# [GIVEN DATA]
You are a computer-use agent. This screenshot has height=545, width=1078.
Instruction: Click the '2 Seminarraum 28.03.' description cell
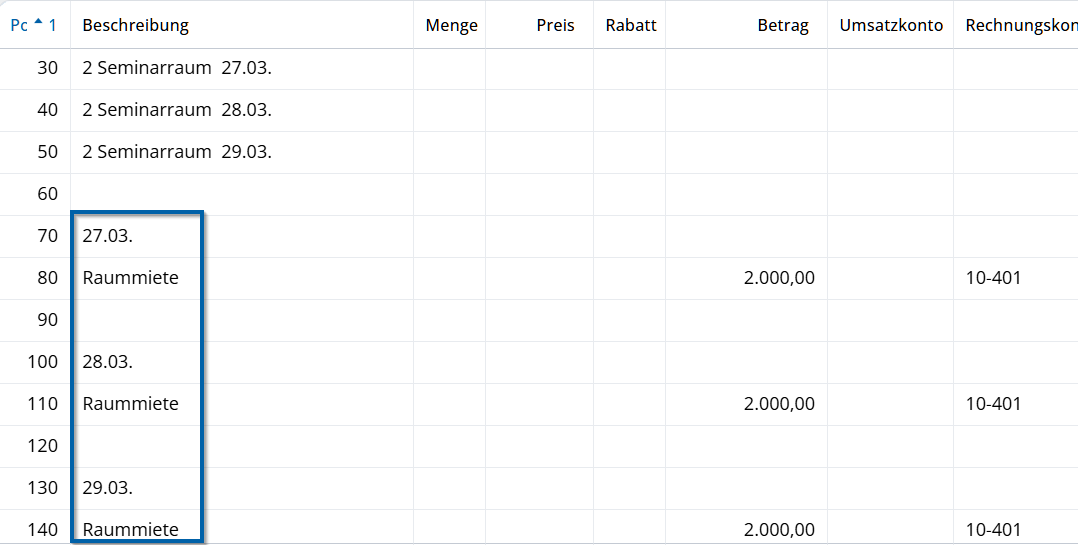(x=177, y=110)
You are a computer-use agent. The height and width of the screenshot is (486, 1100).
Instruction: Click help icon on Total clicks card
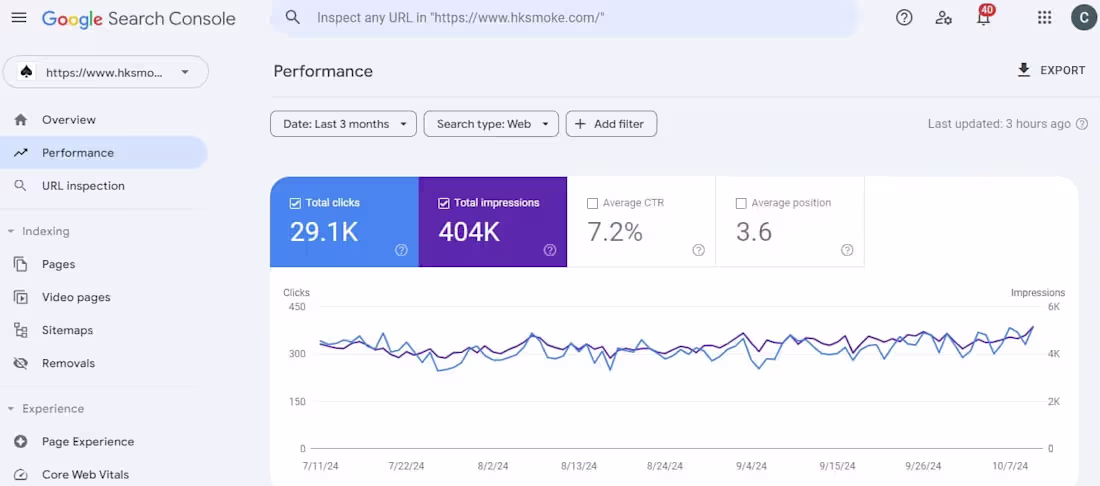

* * *

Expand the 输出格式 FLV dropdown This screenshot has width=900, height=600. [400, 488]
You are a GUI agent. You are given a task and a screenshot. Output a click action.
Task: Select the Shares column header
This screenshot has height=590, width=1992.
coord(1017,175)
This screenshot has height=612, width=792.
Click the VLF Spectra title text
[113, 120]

--

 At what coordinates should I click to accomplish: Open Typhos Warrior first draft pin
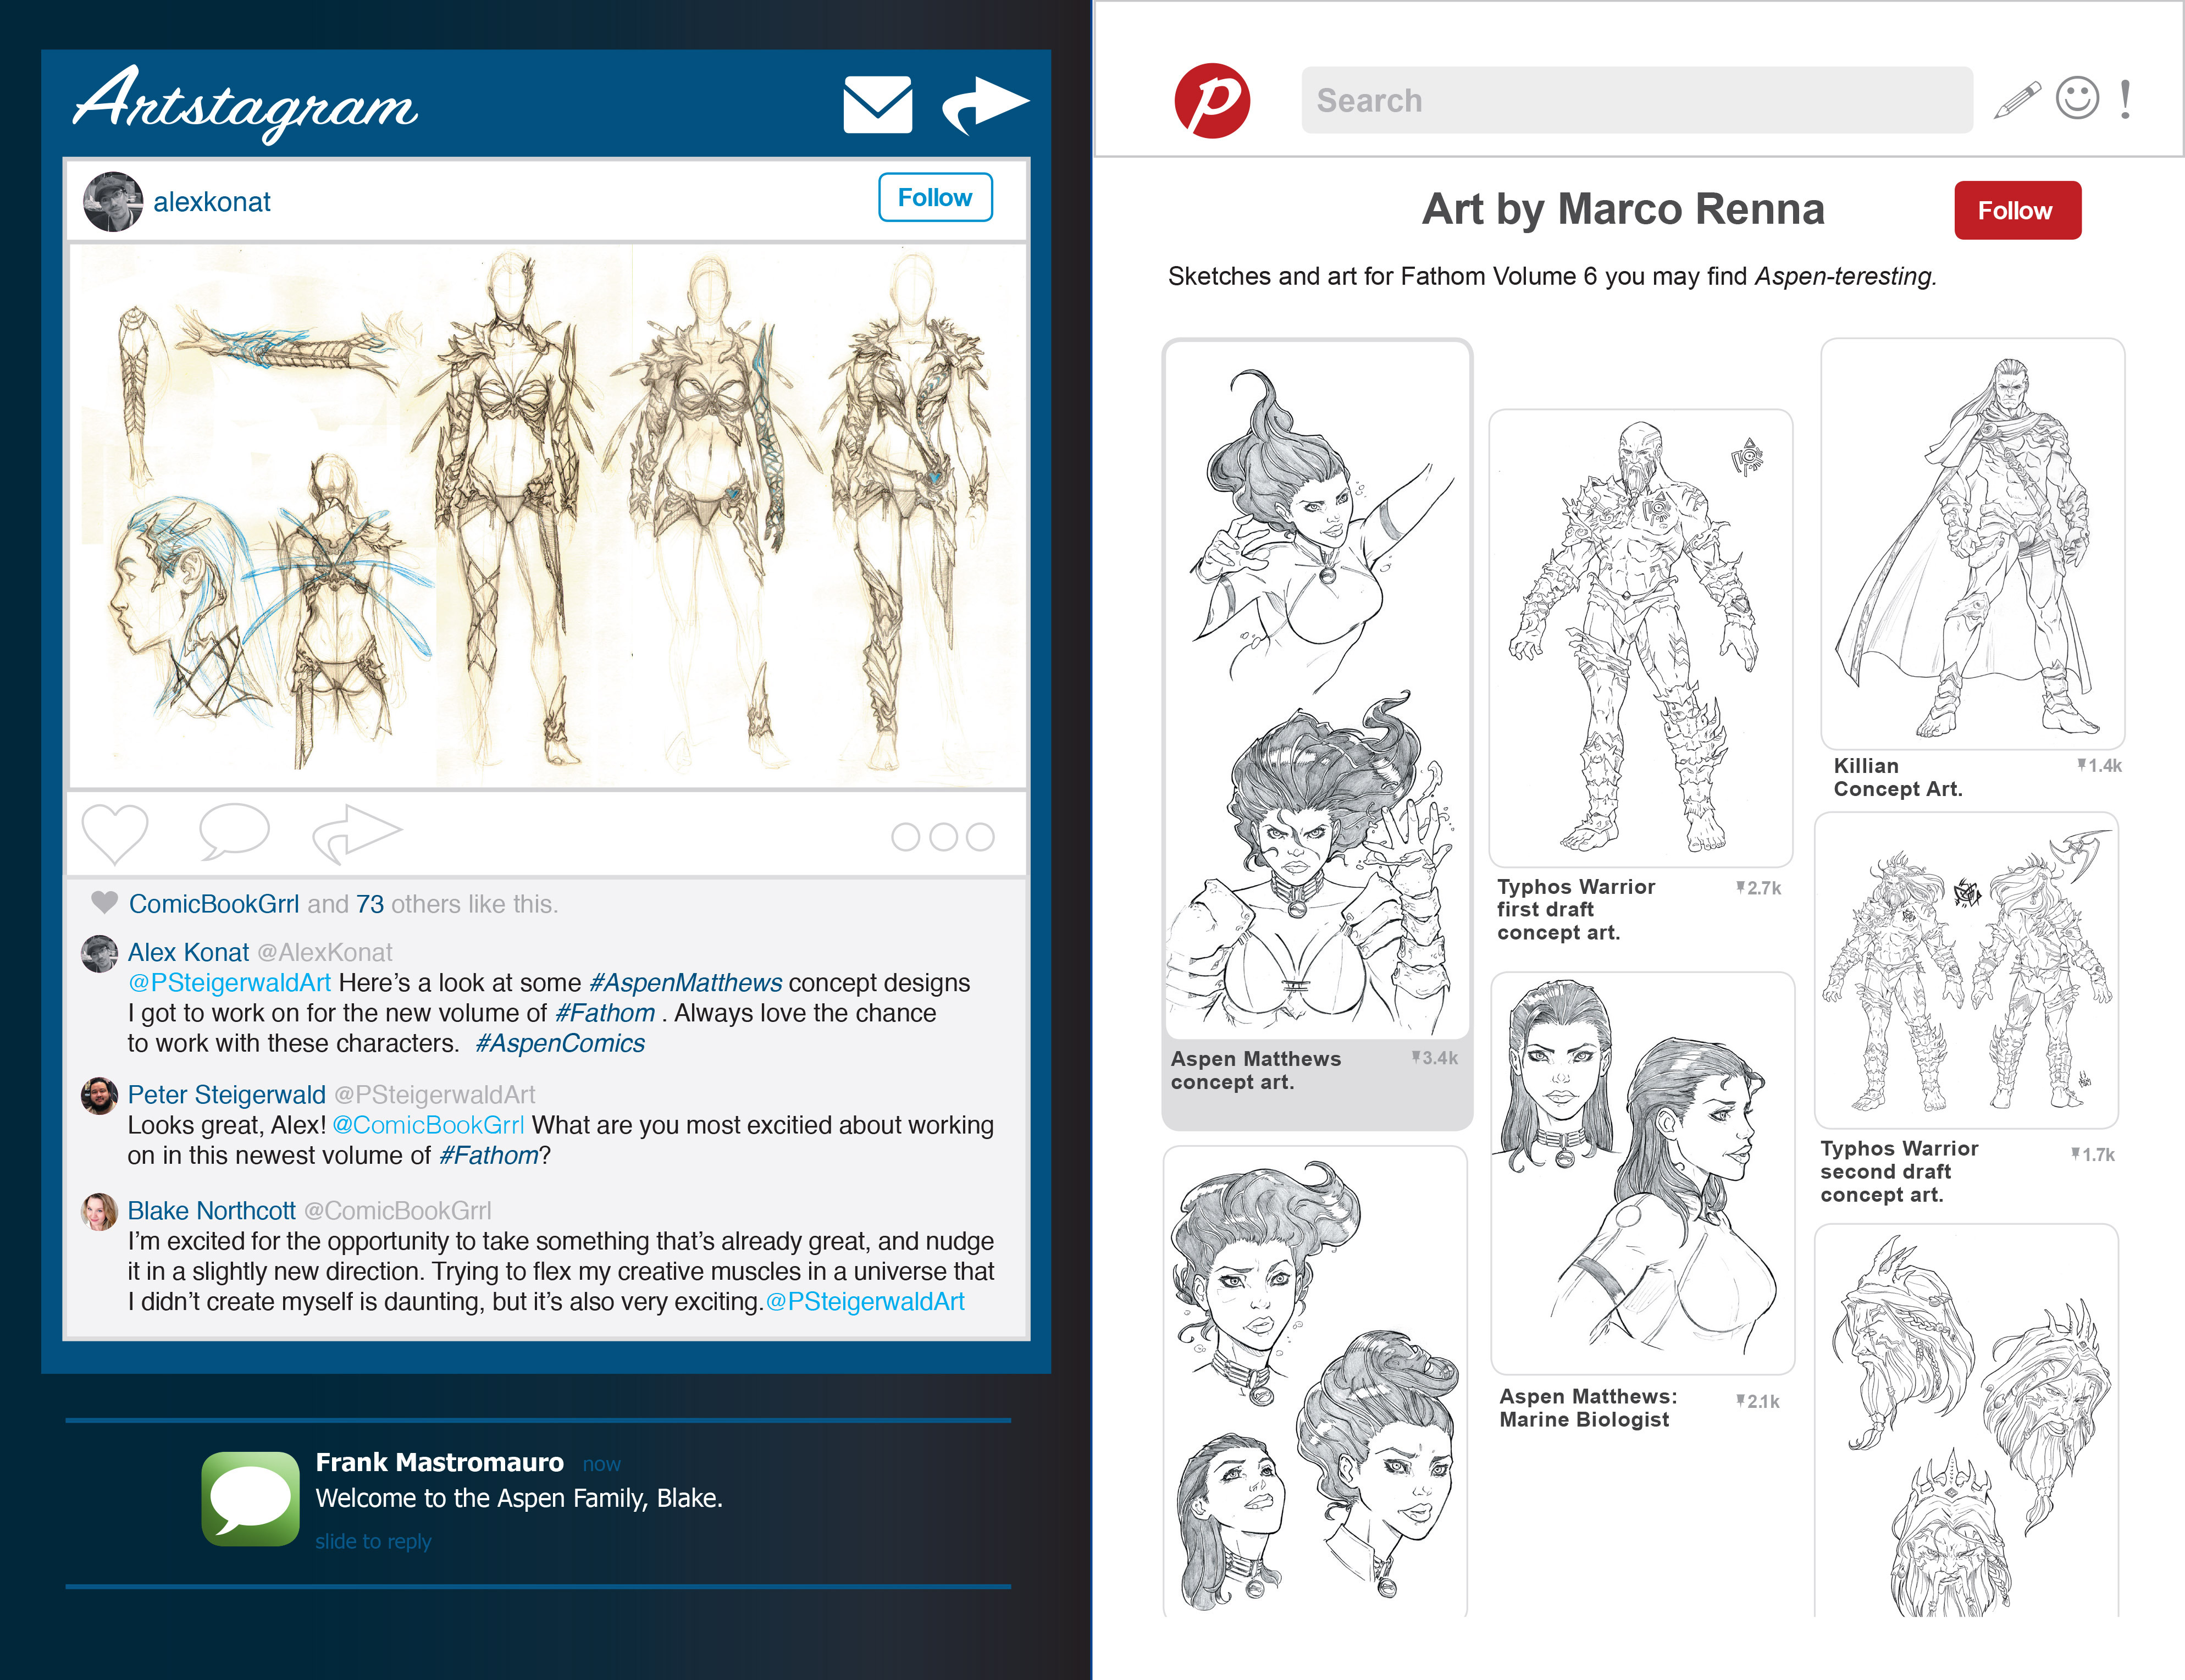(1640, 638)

# [WHAT TO DO]
Copy word for word the records between the line containing "At what coordinates" and the line containing "(1640, 638)", inclusive, leaving the pictures out.

# [SOLUTION]
 At what coordinates should I click to accomplish: Open Typhos Warrior first draft pin
(1640, 638)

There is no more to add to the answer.